Preservação tridimensional de fósseis enriquece inferências evolutivas

 

Resumo

Os fósseis mais raros, e muitas vezes mais apreciados por paleontólogos, são aqueles em que a sua forma tridimensional original é preservada, auxiliando na identificação da espécie, bem como na sua relação de parentesco com as espécies viventes. Mesmo assim, até mesmo os fósseis mais bem conservados externamente podem não possuir estruturas internas de interesse fossilizadas, o que normalmente ocorre com artrópodes cujo corpo é relativamente mais frágil do que de um vertebrado, por exemplo. Nesse contexto, fósseis mineralizados são muito úteis para os pesquisadores por auxiliar na preservação da anatomia interna de organismos, enriquecendo nosso conhecimento sobre eles. Neste estudo, foram utilizadas técnicas não-invasivas para o estudo de um besouro fóssil com o objetivo de esclarecer suas relações com as demais espécies de seu grupo.
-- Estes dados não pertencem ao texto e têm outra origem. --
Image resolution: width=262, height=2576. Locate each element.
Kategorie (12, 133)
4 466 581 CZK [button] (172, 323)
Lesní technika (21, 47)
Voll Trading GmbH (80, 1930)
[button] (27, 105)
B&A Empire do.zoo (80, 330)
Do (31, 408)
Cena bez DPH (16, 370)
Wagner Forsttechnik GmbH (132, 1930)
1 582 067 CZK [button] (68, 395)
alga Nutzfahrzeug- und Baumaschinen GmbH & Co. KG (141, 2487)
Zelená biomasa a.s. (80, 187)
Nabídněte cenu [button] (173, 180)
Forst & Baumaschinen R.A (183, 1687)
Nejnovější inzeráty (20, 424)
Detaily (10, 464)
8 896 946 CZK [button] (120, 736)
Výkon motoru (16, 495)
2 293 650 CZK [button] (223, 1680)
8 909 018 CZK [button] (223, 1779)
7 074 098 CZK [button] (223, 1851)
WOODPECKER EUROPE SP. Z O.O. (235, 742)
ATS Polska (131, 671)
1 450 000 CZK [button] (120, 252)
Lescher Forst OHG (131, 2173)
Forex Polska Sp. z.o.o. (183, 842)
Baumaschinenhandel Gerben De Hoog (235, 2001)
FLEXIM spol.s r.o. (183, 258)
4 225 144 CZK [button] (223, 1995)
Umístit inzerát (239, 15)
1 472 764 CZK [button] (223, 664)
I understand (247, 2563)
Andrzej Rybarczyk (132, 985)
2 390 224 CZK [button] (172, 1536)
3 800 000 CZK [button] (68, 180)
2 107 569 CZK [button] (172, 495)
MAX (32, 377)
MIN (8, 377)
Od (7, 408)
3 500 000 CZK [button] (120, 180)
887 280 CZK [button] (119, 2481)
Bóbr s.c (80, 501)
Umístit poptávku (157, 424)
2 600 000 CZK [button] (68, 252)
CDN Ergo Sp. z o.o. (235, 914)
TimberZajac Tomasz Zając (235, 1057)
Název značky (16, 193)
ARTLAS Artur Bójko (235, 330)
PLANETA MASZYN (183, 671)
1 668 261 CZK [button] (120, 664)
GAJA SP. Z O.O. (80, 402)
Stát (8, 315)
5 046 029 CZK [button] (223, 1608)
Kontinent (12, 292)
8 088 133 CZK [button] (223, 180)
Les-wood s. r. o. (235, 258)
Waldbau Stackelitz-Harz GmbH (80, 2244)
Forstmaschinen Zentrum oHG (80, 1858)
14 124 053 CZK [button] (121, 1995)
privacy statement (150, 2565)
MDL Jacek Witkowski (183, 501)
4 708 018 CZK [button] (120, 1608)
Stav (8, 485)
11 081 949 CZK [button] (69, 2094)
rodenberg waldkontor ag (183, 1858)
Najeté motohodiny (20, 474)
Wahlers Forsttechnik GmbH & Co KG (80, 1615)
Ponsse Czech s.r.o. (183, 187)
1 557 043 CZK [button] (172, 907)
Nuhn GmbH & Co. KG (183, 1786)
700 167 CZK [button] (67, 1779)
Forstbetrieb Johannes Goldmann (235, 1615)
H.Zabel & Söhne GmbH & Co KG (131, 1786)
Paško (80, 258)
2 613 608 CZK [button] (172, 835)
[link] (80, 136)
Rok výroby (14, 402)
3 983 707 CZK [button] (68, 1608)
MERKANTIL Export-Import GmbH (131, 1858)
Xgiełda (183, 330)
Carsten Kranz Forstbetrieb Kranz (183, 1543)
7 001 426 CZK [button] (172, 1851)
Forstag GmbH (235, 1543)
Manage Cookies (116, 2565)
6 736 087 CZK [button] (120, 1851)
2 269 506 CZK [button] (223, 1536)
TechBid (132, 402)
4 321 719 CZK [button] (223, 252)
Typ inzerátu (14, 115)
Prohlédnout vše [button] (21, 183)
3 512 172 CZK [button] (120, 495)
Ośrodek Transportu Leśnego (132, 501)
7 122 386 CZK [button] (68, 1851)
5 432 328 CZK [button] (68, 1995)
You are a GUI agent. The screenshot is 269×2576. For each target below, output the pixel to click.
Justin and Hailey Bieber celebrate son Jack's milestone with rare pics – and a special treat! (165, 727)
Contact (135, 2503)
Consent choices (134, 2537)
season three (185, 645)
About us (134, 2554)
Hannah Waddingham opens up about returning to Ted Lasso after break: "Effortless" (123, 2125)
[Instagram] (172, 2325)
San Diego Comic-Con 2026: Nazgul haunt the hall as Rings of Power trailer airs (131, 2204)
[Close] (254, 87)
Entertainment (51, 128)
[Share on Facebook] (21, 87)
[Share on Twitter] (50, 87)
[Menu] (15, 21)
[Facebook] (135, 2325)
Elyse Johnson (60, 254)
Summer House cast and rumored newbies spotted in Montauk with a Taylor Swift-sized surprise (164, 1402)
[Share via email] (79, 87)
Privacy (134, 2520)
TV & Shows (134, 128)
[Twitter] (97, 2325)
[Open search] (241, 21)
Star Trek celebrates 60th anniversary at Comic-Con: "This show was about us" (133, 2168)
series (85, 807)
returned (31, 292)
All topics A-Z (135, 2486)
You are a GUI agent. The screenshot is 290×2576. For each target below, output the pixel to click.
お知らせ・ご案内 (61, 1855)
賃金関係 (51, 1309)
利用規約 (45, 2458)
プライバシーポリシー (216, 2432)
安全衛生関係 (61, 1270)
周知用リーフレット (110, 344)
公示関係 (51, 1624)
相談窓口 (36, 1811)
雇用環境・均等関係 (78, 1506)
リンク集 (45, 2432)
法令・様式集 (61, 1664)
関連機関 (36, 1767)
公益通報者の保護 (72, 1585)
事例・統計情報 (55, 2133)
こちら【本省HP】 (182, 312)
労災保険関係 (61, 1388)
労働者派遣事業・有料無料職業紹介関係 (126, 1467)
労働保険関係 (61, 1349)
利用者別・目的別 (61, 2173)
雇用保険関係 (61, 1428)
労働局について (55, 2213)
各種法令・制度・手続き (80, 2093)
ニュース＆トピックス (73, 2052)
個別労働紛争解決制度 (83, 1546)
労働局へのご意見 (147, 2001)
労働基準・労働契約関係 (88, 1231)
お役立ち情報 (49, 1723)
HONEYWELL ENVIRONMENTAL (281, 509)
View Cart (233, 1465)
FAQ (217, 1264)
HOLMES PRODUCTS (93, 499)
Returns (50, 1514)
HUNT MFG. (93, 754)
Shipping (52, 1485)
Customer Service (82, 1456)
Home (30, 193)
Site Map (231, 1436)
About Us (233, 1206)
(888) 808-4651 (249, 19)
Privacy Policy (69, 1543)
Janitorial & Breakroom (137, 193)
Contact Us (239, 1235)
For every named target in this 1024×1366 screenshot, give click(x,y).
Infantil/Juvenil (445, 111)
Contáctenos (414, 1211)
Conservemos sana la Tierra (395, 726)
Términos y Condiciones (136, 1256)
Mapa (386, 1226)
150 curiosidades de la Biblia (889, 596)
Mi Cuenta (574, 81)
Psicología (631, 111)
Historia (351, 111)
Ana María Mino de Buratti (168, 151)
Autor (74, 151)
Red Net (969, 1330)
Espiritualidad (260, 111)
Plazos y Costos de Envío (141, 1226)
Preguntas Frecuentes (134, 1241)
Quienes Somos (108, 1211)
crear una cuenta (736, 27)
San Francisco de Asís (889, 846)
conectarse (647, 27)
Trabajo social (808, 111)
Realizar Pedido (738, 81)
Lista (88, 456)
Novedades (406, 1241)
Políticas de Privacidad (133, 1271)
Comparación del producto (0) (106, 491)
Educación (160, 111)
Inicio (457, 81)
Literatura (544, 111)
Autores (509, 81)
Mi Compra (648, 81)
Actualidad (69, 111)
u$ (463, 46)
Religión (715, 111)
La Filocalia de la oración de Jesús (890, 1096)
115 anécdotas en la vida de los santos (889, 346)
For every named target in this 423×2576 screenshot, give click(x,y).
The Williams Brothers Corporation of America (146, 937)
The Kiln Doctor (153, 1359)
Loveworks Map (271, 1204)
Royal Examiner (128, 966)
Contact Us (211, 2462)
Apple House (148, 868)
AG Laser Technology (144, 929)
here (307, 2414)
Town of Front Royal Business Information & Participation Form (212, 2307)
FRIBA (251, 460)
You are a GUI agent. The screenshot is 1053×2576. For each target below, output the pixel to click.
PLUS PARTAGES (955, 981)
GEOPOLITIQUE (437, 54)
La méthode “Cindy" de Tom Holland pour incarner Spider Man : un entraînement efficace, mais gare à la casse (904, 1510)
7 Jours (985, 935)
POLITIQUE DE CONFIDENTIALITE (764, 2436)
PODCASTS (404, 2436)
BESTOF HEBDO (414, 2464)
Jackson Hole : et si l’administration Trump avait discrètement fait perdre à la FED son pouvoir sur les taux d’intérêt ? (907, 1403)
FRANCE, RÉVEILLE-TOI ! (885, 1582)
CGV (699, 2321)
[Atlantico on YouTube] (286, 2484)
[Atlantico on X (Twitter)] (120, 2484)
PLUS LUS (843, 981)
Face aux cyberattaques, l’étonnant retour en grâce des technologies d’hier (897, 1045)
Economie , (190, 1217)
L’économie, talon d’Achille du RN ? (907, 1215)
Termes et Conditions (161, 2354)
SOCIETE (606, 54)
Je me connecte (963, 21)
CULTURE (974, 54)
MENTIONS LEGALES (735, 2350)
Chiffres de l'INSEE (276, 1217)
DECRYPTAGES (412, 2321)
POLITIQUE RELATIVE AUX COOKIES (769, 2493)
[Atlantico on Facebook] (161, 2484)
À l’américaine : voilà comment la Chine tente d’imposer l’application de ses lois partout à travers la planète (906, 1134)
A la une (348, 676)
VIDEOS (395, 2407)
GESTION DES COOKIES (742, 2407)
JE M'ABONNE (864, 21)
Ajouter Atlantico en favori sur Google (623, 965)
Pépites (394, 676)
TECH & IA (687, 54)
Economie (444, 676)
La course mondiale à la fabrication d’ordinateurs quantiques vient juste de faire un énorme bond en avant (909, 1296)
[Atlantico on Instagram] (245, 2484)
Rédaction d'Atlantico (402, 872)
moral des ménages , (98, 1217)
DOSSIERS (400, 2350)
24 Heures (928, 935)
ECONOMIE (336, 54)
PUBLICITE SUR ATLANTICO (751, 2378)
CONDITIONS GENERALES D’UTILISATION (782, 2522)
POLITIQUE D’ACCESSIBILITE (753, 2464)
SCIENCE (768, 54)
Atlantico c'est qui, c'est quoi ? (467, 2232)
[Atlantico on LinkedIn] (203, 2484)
Com os novos dados, rejeita-se uma hipótese prévia de que ele seria mais proximamente relacionado a uma espécie vivente da Europa, sendo, na verdade, mais próximo a espécies da América do Norte.

 

Introdução

A morfologia de um organismo é o resultado de respostas a diferentes desafios ecológicos e ambientais que seus ancestrais enfrentaram ao longo de sua história evolutiva. Para entender de forma mais completa a história dessa linhagem, é sempre importante ter consciência da variedade de características morfológicas que foram estabelecidas a partir de processos como a seleção natural, por exemplo. Mesmo diante da importância de estruturas internas para o funcionamento de um organismo, a maioria de estudos sistemáticos ou ecomorfológicos dão maior ênfase às características externas. Em análises filogenéticas, por exemplo, há a inclusão de características tanto externas quanto internas; no entanto, aquelas que incluem fósseis limitam-se apenas a caracteres externos. Ainda assim, é sempre desafiador avaliar se a ausência de uma característica externa de um fóssil se deve a processos tafonômicos ou trata-se de uma real ausência, o que pode levar a interpretações equivocadas a respeito da evolução de traços anatômicos em um dado grupo.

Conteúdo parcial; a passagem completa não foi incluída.